Faced with rising costs and continuing struggles to engage employees with their benefits, U.S. employers are redesigning their benefit strategy to better meet employee needs, according to a new survey by Willis Towers Watson.
The survey found employers are looking to place greater emphasis on employee wellness, broader benefit packages and use of new technologies to support employee decision-making.
The 2019 Benefits Trends Survey found the primary benefit strategy challenges U.S. employers expect to face over the next three years are rising benefit costs (82%), followed by difficulties communicating benefit choices to employees (53%) and the differing wants and needs of a multi-generational workforce (50%).
Just under half (47%) cited lack of employee engagement with their benefit programs as a primary challenge.
“While controlling costs remains their top challenge, employers are increasingly focused on a broader benefit strategy that goes beyond their core health and retirement offerings,” said Jennifer DeMeo, senior director, Retirement, Willis Towers Watson. “In addition to the traditional emphasis on plan design and cost management, employers are looking for ways to better connect with employees to meet the benefit needs of a diverse workforce and to get the most value for their benefit spend.”
According to the survey, employers are focusing across a broad range of benefits — starting with wellness. When asked about their highest priorities, 80% of respondents cited incorporating employee wellness into their benefit programs.
That includes physical, emotional, financial and social wellbeing programs.
- (64%) cited aligning benefit provisions with employee wants and needs
- followed by enhancing work policies (61%)
- and incorporating inclusion and diversity into benefit programs (56%).
Importantly, 70% of employers plan to focus on enhancing corporate social responsibility (CSR) policies and aligning them with their benefit strategy over the next three years, nearly double the percentage of respondents who focused on CSR policies in the past three years.
The survey also noted some employers are changing their benefit strategy to improve their current programs’ overall effectiveness.
For example, only four in 10 respondents said their programs are effective at offering significant choice and flexibility in benefit selection, while just under half (49%) are effective at tailoring their benefit packages to support their employees’ needs.
Prioritizing employee experience
Employers are putting a greater priority in their benefit strategy on talent experience, including the continuing desire to deliver a technology-enabled benefit deal — and with good reason.
According to the survey, less than three in 10 employers (28%) said they are effective at using decision support and other digital tools to drive engagement. Not surprisingly, 84% of respondents plan to focus on the talent experience over the next three years, compared with 54% over the past three years.
Among the broader moves expected in the next three years include the use of technology to deliver benefit messages to employees (82% over next three years versus 44% over past three years) and creating a shopping experience when employees sign up for benefits (65% over next three years versus 38% over last three years).

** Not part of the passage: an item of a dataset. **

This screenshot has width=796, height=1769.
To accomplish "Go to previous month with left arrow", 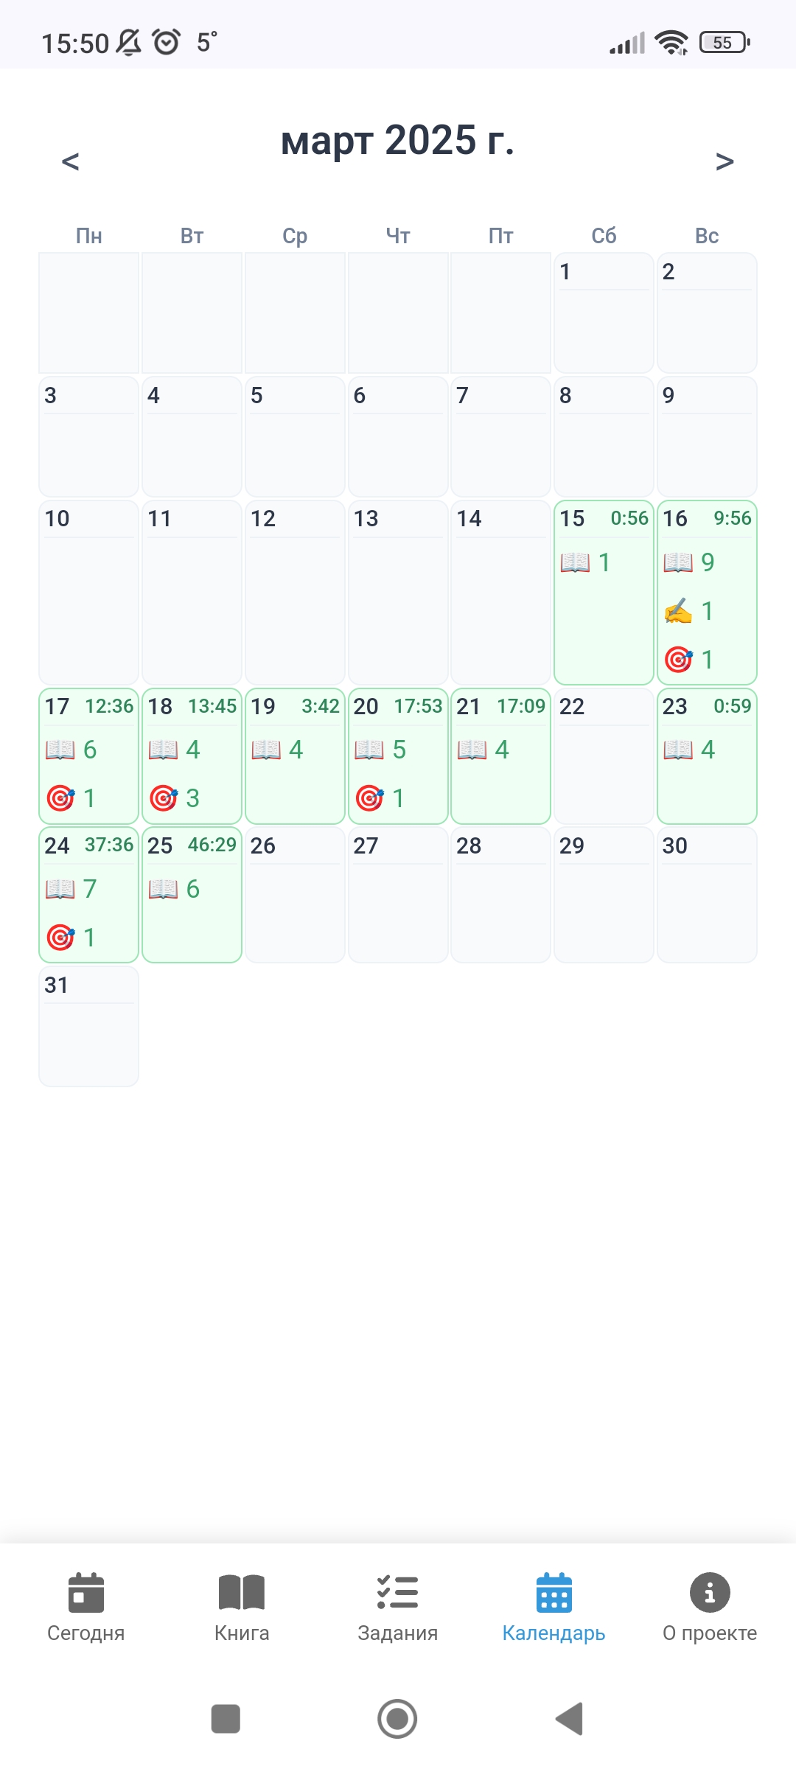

“Most employers are giving their employees choice across their core and voluntary benefits. However, there is still much opportunity to enhance employee engagement, including widespread adoption of new decision-making technologies,” said Julie Stone, managing director, Health and Benefits, Willis Towers Watson.

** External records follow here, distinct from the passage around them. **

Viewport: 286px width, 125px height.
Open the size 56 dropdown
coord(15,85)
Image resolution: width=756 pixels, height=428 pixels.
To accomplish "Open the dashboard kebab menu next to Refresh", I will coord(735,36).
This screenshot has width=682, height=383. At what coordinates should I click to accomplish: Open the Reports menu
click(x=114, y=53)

“Employers are also moving forward by incorporating human-centered design thinking into their overarching benefit strategy,” Stone added, “thereby improving their ability to tailor their communication to various segments in the workforce.”
The 2019 Benefits Trends Survey was conducted during May and June 2019. Respondents totaled more than 4,300 companies from 88 countries, including 400 large and midsize U.S. companies.
To illustrate how a targeted benefit strategy can improve employee health and save on the bottom line, consider this example from the experts at What’s New in Benefits & Compensation.
Adding cancer screenings to wellness benefits can potentially save a firm’s health plan $1 million or more on a single patient, if the disease is caught early or prevented entirely.
That’s because, for example:
- 60% of diagnosed colorectal cancer (CRC) cases are discovered at a later stage due to under-screening.
- Employees aged 50-65 have the lowest rates for CRC screening.
The U.S. spends $7.4 billion on CRC each year and newer immunotherapies can cost more than $400,000 per year, per patient.
For employees diagnosed with CRC at any stage, a large percentage of costs are paid out by company-sponsored health plans despite more high-deductible plans being used today.
Most companies offer wellness plans, but only 20% of those programs offer CRC screenings that can identify risks early.
A CRC screening starts with a blood test. If positive, employees can be referred to a doctor for a diagnostic colonoscopy.
The procedure will determine if cancer is present and remove precancerous polyps or lesions.
Getting screenings started
Screenings can bridge the gap for employees who don’t see their provider on a regular or annual basis. Here’s how to get one started:
- Partner with a third-party administrator (TPA) that can assure HIPAA regs are followed. The TPA can also arrange for delivery of test results.
- Specifically target employees eligible (by age) in your wellness communications, citing benefits and risks.
- Offer rewards for participation, such as PTO, financial rewards, gift cards, gym memberships, etc.
- Do follow-up to make sure blood test results are delivered quickly after screenings.